Die neue Vorstandssprecherin der GAL heißt Kordula Leites. Die 38jährige Linke setzte sich am Sonnabend auf der Mitgliederversammlung im ersten Wahlgang mit 116:96 Stimmen gegen die flügelunabhängige Sabine Grund durch. Nahezu einstimmig beschloß die GAL zudem zwei Sachanträge: Der Atomausstieg in Hamburg soll im nächsten Jahr beginnen, und das Mühlenberger Loch darf ausschließlich für den A3XX geopfert werden.

taz: Frau Leites, sind Sie die Erlösung der GAL vom Führungsdefizit?

Kordula Leites: Ich sehe nicht, daß es ein solches Defizit gegeben hätte. Aber es ist sicher gut, daß jetzt das SprecherInnen-Team wieder komplett ist, um grüne Politik nach innen und nach außen besser zu vermitteln.

Peter Schaar: Genau so ist es.

Klingt nach eitel Sonnenschein nach all dem Flügelschlagen.

Leites: Sicher gab es gerade wegen der Besetzung des Sprecherpostens Flügelschlagen. Aber klar war allen Strömungen, daß es notwendig ist, weiter gemeinsam zu arbeiten. Das wird der Fall sein.

Schaar: Ich sehe meine Auffassung bestätigt, daß die Möglichkeit zur Auswahl die Akzeptanz in der Partei fördert. Kordula ist dadurch gestärkt, daß sie sich gegen eine Gegenkandidatin durchsetzen mußte. Wir werden jetzt intern diskutieren und hoffentlich in den wichtigen Fragen zum Konsens kommen. Ich habe keine Zweifel, daß uns das gelingen wird.

taz: Fast in jeder Rede auf der MV wurde die Hege und Pflege des Nachwuchses beschworen. Die GAL müsse mehr mit der Jugend reden, nicht nur über sie. Eine Zukunftsaufgabe für die beiden Par-teisprecherInnen?

Schaar: Klar. Dazu dürfen wir jetzt aber nicht Oversized Jeans tragen und ...

Leites: Die sind doch schon wieder out.

Schaar: Neenee, mein 14jähriger Sohn trägt die. Wir müssen einen echten und ernsthaften Dialog führen mit denen, die wir erreichen wollen. Und davon gibt es sehr viele in der GAL und in der Grünen Jugend. Zum Beispiel war bei uns die Bildungspolitik bisher weitgehend Lehrerpolitik. Da müssen wir schauen, welche anderen Ansätze es gibt.

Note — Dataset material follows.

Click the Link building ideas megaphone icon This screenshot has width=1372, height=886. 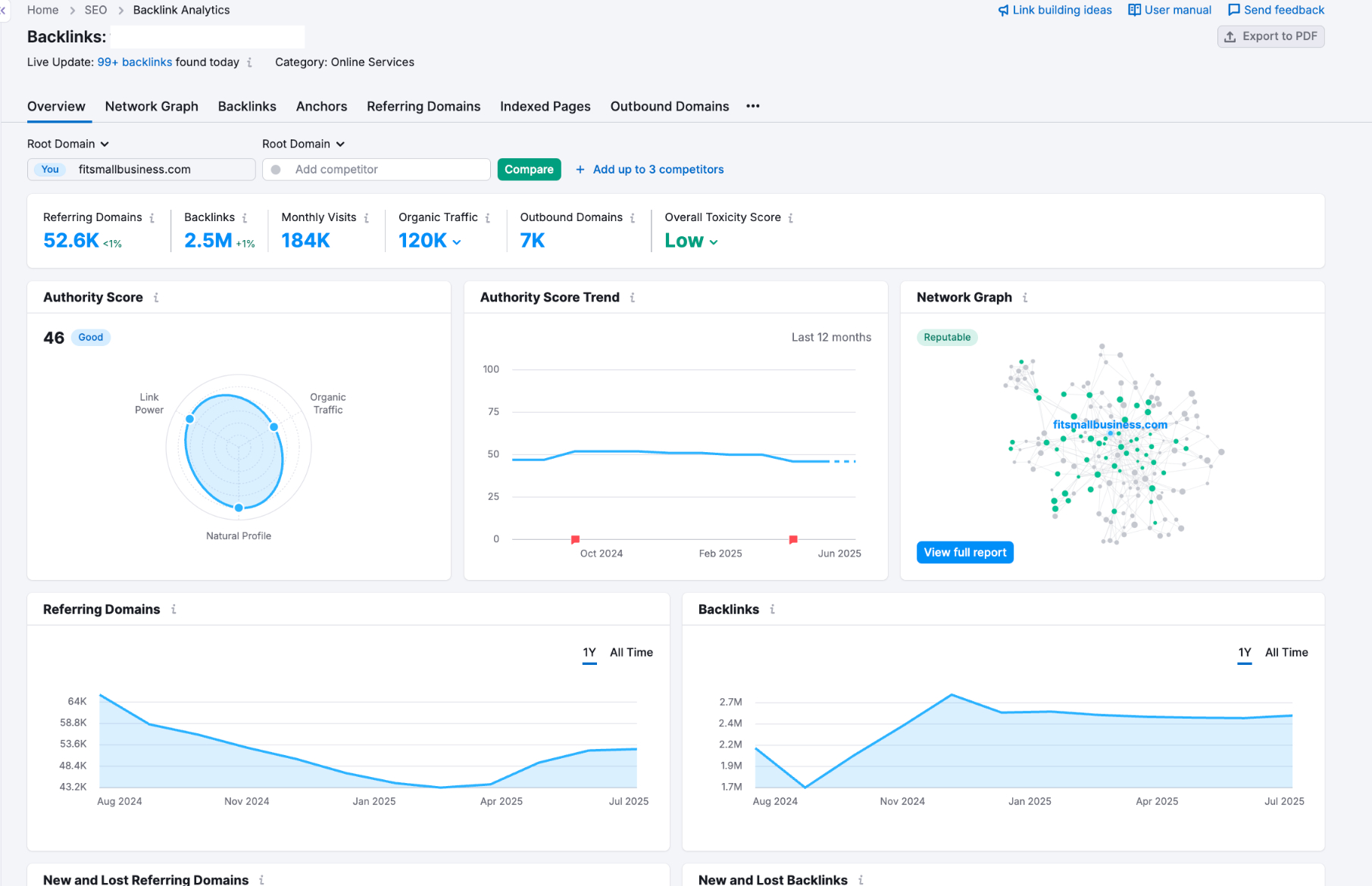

Leites: Die jungen Grünen müssen viel mehr Chancen haben, ihre Politik selbst zu formulieren und einzubringen. Die Bevormundung der Jugend, die uns zum Teil vorgeworfen wird, muß von einer Diskussion darüber abgelöst werden, was das gemeinsame Grüne ist. Das muß die sogenannte Lehrergeneration in der GAL natürlich auch begreifen.

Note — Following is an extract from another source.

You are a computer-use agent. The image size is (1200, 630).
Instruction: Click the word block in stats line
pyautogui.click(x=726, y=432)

Schaar: Die Jungen sind in vielen Punkten erheblich pragmatischer als die 40- und 50jährigen. Die betrachten zum Beispiel ökologische Themen als ganz selbstverständlich und machen mit einer riesigen Resonanz und großem Engagement solche Fifty-Fifty-Projekte an ihren Schulen mit Solaranlagen und anderem. Das ist kein Kleinkram, die machen praktische Energiepolitik, statt nur darüber zu reden.

Leites: Neue Antworten findet die heutige Jugend in anderen Fragen. Die wollen eine gute Bildung, die wollen sichere Arbeitsplätze, und die wollen wissen, wie sie denn unsere Renten finanzieren sollen. Da müssen wir Konzepte und Angebote für die gesellschaftliche Zukunft machen, daran mangelt es bislang.

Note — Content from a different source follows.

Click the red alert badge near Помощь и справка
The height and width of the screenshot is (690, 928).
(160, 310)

taz: Die GAL hat nicht nur Probleme mit dem Nachwuchs, sondern auch mit dem Koalitionspartner. Wird mit der linken Sprecherin Kordula Leites das rot-grüne Klima in Hamburg rauher werden?

Leites: Nicht aus Prinzip. Aber natürlich ist es eine meiner wichtigsten Aufgaben, grüne Programmatik voranzutreiben und grünes Profil zu schärfen. Wenn es aber ohne Streit nicht geht, dann führen wir den auch. Zum Beispiel beim Mühlenberger Loch. Dessen Zuschüttung akzeptieren wir nur für den Riesenairbus A3XX und die damit versprochenen 4000 Arbeitsplätze. Das hat die Mitgliederversammlung eindeutig bestätigt. Was anderes, das muß die SPD wissen, kommt für die GAL nicht in Frage.

Schaar: Nur für den A3XX kann es einen Zugriff auf das Mühlenberger Loch geben. Klipp und klar und ohne Hintertür.